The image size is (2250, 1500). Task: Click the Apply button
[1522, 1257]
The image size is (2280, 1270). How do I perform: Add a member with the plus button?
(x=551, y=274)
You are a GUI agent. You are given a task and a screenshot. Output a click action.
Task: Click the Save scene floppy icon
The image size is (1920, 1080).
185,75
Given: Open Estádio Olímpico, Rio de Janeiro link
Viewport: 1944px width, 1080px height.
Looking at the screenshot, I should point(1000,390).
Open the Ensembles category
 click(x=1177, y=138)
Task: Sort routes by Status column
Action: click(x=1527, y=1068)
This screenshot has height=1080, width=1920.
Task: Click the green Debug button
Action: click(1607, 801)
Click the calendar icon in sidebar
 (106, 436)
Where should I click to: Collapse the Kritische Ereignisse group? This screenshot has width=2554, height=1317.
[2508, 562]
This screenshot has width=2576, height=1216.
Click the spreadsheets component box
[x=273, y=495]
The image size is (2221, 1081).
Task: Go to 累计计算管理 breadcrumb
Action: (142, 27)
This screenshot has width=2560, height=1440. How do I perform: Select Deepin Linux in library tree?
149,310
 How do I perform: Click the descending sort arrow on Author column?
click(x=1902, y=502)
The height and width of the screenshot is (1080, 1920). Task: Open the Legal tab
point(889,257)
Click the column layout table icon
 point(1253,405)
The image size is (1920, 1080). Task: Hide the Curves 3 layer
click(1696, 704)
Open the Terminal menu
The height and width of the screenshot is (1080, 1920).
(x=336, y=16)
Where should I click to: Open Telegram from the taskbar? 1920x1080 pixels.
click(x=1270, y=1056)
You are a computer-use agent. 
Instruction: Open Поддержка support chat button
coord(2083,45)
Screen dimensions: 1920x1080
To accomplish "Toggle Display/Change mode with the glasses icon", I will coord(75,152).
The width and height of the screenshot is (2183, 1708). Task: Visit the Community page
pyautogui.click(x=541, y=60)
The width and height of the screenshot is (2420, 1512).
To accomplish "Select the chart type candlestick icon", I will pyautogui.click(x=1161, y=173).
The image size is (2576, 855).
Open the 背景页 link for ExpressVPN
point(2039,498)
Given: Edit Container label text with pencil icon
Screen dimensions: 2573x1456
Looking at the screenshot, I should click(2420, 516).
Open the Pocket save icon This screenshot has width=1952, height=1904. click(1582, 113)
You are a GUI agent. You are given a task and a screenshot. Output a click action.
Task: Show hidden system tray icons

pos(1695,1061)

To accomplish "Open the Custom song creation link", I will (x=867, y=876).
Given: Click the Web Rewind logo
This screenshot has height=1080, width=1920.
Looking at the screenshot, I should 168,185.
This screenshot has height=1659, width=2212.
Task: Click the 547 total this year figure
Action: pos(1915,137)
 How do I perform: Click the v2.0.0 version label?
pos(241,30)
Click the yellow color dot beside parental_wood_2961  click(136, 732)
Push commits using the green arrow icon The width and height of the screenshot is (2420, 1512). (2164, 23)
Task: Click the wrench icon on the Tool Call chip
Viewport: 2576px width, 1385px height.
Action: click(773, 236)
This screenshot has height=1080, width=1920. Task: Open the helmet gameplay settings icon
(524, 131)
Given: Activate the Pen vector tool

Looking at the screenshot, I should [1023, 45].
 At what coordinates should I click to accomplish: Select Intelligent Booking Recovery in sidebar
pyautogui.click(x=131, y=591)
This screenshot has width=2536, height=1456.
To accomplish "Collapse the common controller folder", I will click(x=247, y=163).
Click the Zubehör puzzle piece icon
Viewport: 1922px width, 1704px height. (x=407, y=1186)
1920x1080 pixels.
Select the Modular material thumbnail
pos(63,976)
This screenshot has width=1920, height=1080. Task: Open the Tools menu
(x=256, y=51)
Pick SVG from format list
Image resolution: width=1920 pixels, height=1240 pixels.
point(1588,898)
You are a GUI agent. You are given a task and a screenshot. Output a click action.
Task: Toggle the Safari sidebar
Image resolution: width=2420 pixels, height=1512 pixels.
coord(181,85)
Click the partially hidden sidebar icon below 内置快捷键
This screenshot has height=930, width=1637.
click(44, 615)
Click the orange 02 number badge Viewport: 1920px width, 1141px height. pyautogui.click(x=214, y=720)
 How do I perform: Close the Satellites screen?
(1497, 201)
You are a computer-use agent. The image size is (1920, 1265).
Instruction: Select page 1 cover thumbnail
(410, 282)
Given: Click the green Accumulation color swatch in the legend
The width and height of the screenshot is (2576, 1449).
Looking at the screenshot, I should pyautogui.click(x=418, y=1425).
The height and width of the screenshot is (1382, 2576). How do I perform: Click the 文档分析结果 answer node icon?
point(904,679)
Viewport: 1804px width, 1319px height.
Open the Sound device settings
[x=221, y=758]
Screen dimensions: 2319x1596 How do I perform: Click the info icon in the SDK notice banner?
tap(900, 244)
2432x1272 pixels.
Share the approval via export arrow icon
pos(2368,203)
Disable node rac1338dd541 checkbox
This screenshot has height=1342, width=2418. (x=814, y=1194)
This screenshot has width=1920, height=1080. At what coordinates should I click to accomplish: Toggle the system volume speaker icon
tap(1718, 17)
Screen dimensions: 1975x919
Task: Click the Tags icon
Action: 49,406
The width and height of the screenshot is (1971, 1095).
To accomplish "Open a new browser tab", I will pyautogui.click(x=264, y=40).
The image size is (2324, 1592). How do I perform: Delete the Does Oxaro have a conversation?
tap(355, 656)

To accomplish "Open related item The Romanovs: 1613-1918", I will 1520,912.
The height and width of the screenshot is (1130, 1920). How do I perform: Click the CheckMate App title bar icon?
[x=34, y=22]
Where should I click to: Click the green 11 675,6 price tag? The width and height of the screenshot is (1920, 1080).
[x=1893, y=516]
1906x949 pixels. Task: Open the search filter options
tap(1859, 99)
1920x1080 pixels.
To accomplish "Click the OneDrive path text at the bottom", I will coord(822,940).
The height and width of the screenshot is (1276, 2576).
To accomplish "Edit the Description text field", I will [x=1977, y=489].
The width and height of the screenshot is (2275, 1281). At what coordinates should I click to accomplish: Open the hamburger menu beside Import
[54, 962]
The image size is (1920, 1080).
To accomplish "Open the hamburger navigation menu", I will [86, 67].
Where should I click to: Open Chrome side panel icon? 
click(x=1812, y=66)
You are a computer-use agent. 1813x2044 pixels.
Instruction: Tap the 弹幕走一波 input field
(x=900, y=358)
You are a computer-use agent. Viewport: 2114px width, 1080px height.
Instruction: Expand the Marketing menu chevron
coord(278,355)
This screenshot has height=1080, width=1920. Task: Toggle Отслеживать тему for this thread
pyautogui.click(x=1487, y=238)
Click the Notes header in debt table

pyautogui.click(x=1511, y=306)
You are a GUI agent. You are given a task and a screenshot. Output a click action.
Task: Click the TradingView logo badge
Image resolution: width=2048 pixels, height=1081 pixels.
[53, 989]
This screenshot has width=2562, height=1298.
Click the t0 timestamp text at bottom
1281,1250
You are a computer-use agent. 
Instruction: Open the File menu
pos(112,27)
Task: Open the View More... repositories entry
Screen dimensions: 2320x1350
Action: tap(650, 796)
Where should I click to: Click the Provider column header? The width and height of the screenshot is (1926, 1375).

━━━━━━━━━━━━━━━━

Copy each line of the records containing the string "color".

Answer space
Click the yellow color dot beside parental_wood_2961  click(136, 732)
Given: Click the green Accumulation color swatch in the legend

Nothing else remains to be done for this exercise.